Vancouver’s Canada Place cruise terminal is heading into its busiest stretch ever.

The Vancouver Fraser Port Authority expects around 290,000 passengers to pass through in July, the highest single-month total on record, with August running close behind.
For the full 2026 season, the port is projecting roughly 1.4 million passenger visits and 360 ship calls, about 30% more traffic than in 2019.
That growth comes from Vancouver’s role as a full-service homeport for Alaska sailings. Passengers embark and disembark here, and ships provision between cruises, which means each visit brings real money into the local economy.
According to the 2025 Cruise Passenger Survey from the Pacific Rim Cruise Association, cruise visitors now spend an average of $1,144 locally on hotels, restaurants, shopping and tours, and more than three-quarters of travelers are spending time in Vancouver before or after their cruise, up from 70% in 2023.
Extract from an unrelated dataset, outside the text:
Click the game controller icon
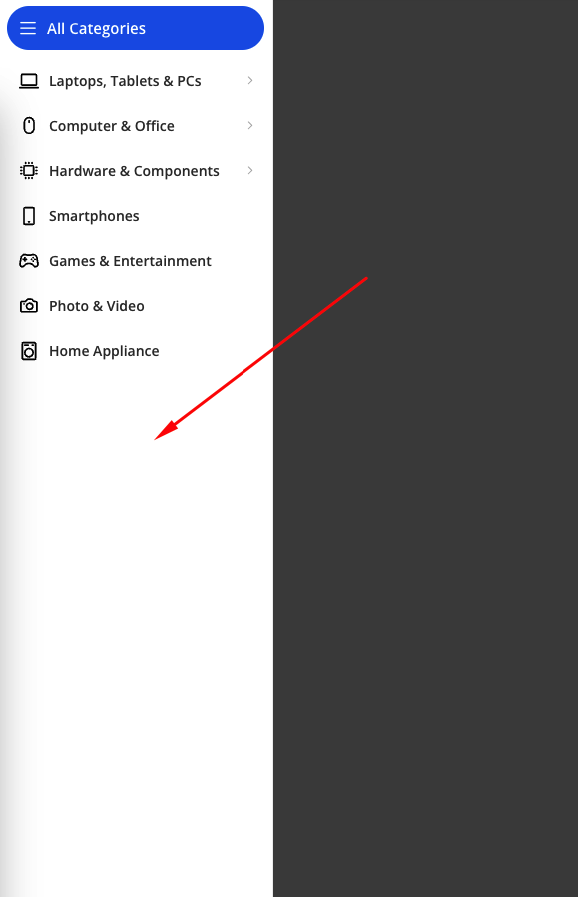The image size is (578, 897). click(x=29, y=261)
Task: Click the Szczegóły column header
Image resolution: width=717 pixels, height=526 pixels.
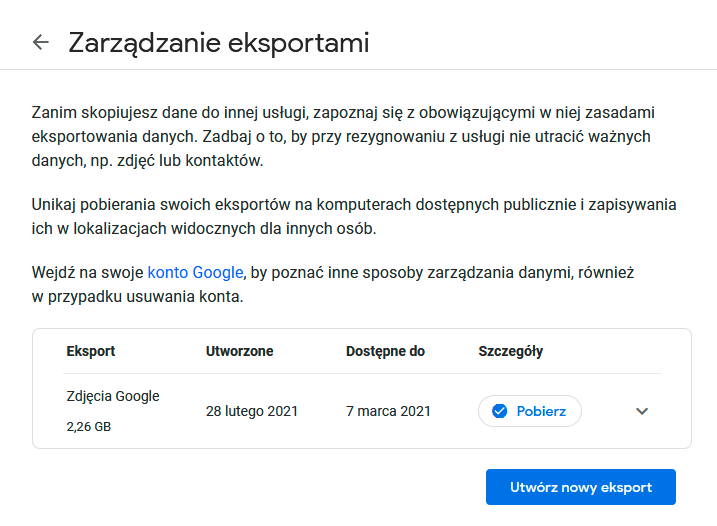Action: pyautogui.click(x=510, y=351)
Why boarding hasn’t turned into a bottleneck
A surge like this could easily mean longer lines at the terminal, but Vancouver has spent the past two summers preparing for this.
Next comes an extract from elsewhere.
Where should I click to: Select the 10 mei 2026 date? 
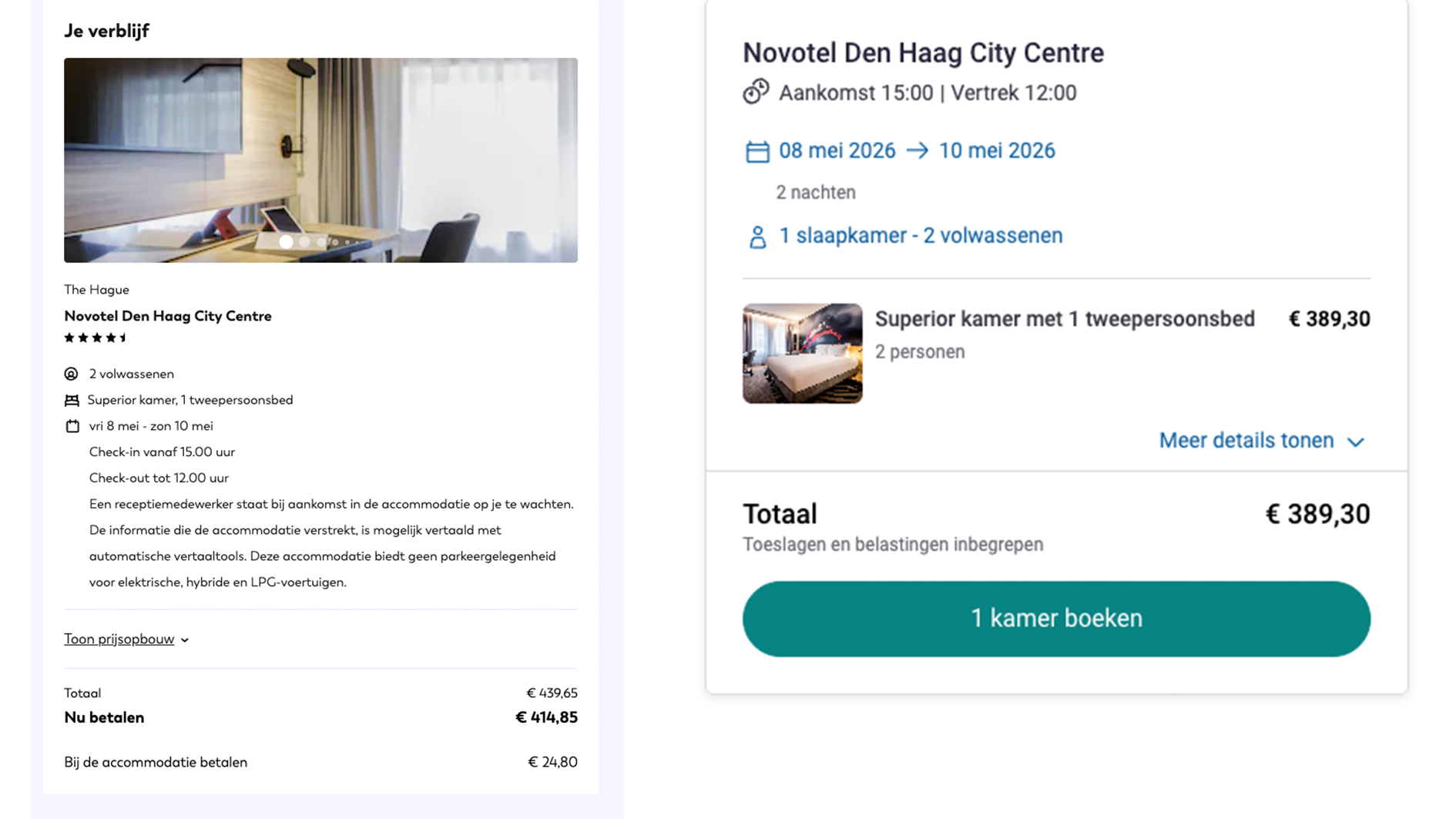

In June 2024, Canada Place became the first cruise terminal in North America to use facial recognition for embarkation rather than disembarkation.
The port authority has said the system can process around 1,000 passengers per hour during those peak windows, while supporting up to three vessels boarding simultaneously.
What it means for passengers this summer
With July and August set to be the two busiest months in the cruise terminal’s history, and FIFA World Cup 2026 events adding extra congestion to downtown Vancouver, the faster boarding process is likely to matter more than usual.
Passengers sailing from Canada Place this summer should still budget extra time for downtown traffic and crowds getting to the terminal, even if the boarding line itself moves faster than in past years.